I made a few more calls. I tried to get a hold of the usual shop I take the Baja to when repairs require tools I don’t have, but they were closed and they were in Queens. I couldn’t get a hold of a shop nearer to my neighborhood, and the owner of the garage in front of which I had stopped politely informed me that he would not work on the Baja. He couldn’t get the parts, and even if I could get them for him, he feared needing tools he didn’t have. I knew that even if he had all the tools he needed, it would still take time for me to get the parts for him, longer for his mechanics to figure out how to fix the car, and all that time would sap into his business. We both knew he could turn around a dozen Nissan Pathfinders or whatevers with weird clunks and grinds in the turnaround time for my Baja, so I let things go there.
I have had this conversation many times before. At this point, I didn’t mind.
So I simply rolled my car a bit down to a quasi-legal parking spot on the corner and walked to the subway.

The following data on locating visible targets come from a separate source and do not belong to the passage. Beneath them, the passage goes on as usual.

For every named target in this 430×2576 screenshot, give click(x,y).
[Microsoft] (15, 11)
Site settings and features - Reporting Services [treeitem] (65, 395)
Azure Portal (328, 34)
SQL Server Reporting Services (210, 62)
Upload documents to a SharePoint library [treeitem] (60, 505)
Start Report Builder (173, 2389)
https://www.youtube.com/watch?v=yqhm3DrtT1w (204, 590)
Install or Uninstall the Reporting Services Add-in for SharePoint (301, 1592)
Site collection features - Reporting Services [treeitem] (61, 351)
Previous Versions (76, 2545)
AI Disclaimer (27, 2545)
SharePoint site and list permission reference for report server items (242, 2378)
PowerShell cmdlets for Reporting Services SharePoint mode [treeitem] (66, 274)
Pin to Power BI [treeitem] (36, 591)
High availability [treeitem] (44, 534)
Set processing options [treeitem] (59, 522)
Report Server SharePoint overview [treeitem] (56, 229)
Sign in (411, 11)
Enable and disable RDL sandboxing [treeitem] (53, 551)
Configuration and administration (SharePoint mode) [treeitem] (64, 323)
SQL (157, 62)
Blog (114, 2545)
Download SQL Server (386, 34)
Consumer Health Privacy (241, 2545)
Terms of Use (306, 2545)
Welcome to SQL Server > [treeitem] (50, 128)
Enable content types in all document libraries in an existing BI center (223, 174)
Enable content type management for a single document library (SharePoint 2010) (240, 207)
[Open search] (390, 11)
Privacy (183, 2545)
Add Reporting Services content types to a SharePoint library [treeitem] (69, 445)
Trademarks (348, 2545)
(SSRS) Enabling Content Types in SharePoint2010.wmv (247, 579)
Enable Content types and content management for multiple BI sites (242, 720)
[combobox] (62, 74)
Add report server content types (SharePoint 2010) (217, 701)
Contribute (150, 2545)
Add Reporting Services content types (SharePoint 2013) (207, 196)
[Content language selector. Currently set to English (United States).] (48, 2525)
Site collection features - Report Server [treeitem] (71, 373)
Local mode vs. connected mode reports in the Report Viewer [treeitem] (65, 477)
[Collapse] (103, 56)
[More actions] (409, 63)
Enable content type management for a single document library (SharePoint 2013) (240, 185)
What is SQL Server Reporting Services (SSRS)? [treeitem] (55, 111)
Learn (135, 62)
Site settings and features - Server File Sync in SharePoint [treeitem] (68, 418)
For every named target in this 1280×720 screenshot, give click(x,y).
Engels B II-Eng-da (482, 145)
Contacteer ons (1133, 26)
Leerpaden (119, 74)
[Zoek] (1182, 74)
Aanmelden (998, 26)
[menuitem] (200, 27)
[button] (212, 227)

The car sits there now. It will likely sit there for a few days. Then I’ll call AAA and get it towed somewhere it can get fixed, or where I can fix it. I have a line on a possible garage space right next to my old coworker Ben Preston, and he seems bullish on getting the car in working order. He’s a good guy to have as a friend. We’ll see what some phone calls bring.

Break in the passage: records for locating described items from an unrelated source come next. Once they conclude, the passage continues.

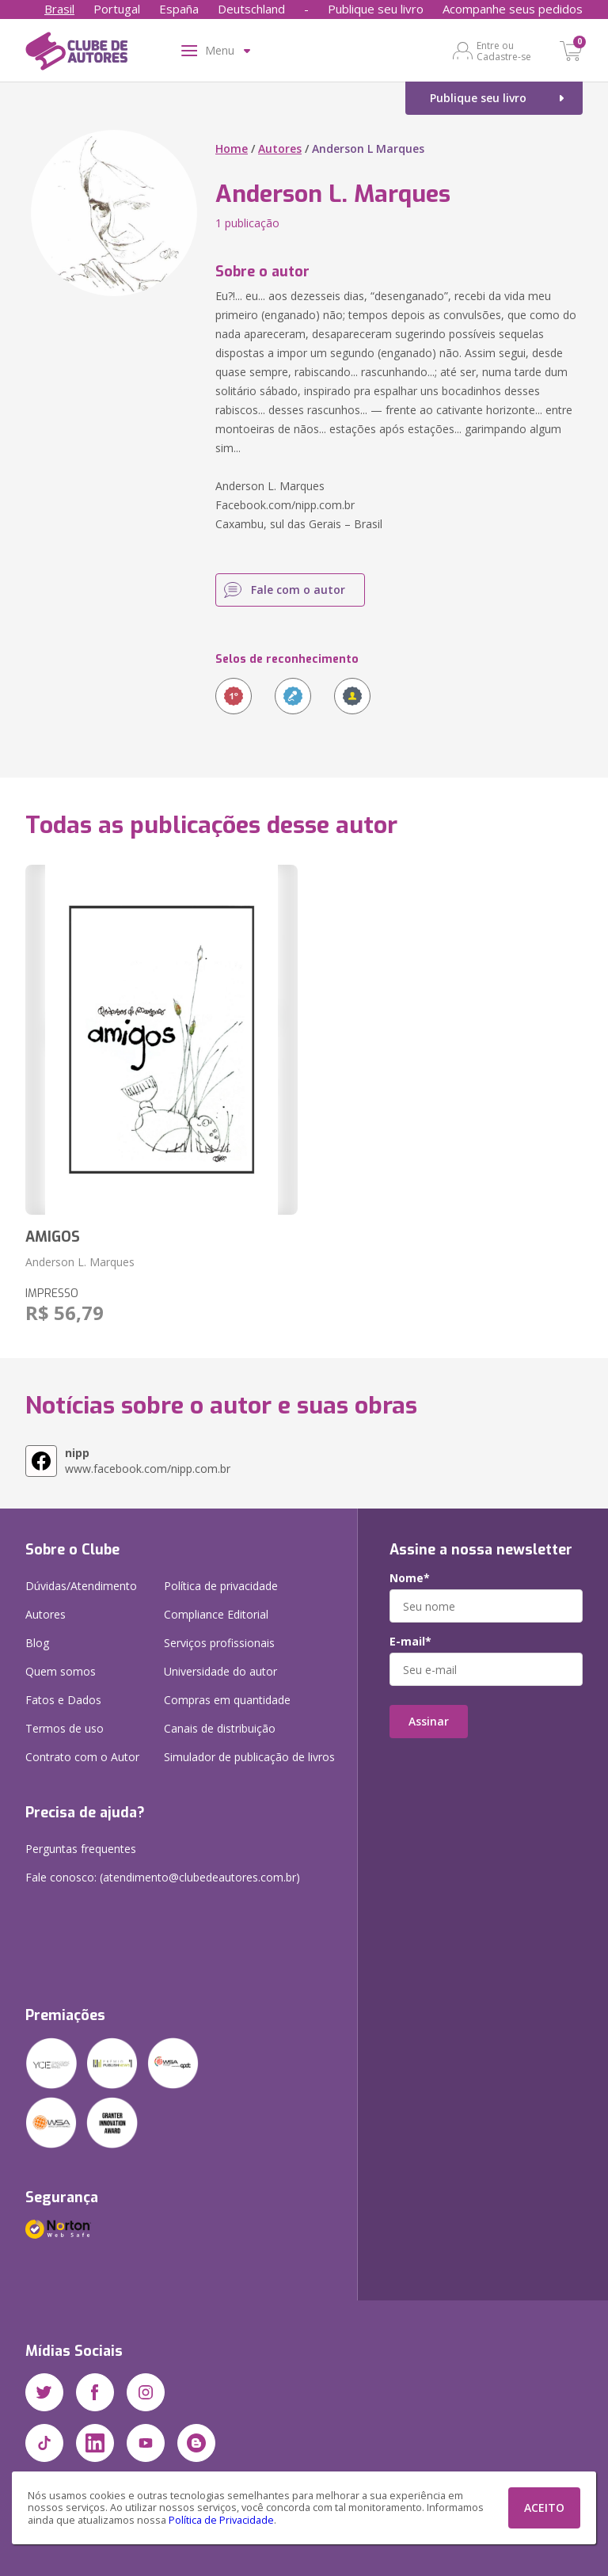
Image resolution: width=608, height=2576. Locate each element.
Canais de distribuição (220, 1728)
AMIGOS (52, 1236)
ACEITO (544, 2507)
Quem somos (60, 1671)
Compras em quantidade (227, 1699)
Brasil (59, 9)
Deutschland (251, 9)
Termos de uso (64, 1728)
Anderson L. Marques (80, 1261)
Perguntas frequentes (80, 1848)
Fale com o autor (298, 589)
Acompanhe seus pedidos (513, 9)
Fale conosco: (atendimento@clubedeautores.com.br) (162, 1877)
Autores (280, 148)
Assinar (428, 1721)
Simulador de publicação (249, 1756)
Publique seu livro (376, 9)
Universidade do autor (220, 1671)
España (179, 9)
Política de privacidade (221, 1585)
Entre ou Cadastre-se (504, 51)
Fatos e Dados (63, 1699)
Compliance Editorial (216, 1614)
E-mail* (410, 1641)
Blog (37, 1642)
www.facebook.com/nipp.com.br (147, 1460)
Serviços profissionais (219, 1642)
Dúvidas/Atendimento (81, 1585)
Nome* (410, 1578)
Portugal (116, 9)
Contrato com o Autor (82, 1756)
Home (231, 148)
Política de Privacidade (221, 2520)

What has me in such a fair mood is how easy everything turned out on my end. My car will be fine, and it will certainly come out stronger after this whole affair.

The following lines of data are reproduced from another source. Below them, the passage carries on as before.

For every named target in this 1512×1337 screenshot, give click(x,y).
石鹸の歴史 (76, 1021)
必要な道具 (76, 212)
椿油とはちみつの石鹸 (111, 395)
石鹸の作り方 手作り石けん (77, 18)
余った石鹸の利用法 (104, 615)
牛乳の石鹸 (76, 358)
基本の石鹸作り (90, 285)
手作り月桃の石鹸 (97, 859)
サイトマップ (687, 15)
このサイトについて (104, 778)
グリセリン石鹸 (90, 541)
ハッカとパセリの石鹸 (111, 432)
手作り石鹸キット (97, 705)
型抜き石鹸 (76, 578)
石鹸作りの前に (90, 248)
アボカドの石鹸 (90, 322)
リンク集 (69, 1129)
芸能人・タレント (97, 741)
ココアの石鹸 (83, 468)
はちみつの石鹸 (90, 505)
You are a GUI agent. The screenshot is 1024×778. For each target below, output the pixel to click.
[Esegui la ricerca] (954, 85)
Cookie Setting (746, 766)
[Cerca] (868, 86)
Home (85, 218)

It seems like the splines on the hub have sheared, or the splines on the stub axle have sheared. This is something like $50-$100 in parts, though the labor involved in the fix is somewhat intensive. This kind of failure isn’t all that surprising. The regular 40-year-old VW parts just aren’t meant to take all the added stress of such big wheels and tires, and they were bound to bust at some point. It’s almost polite that the car broke down where it did.
If the problem is that the splines in my rear brake drum gave out, then I really don’t mind this oncoming repair. My rear drums need replacing anyway. I figure this as part of the ongoing renewal process my car will always undergo. Old parts wear out, mine are particularly old and worn (the last owner let this thing sit for ages, rarely driven before that), and I’m going to have to keep replacing them until the car is basically all new. Then I’ll just buy a better shell and swap over whatever’s still good when the rusty pancake frame finally splits in two.
That and I didn’t end up stuck in the woods for hours. I didn’t even end up outside of city limits. I took the train and was home in half an hour. Like I said, it was like my Baja was being polite, holding off its parts failure until I was two blocks from a subway station.
If only all breakdowns were so low key.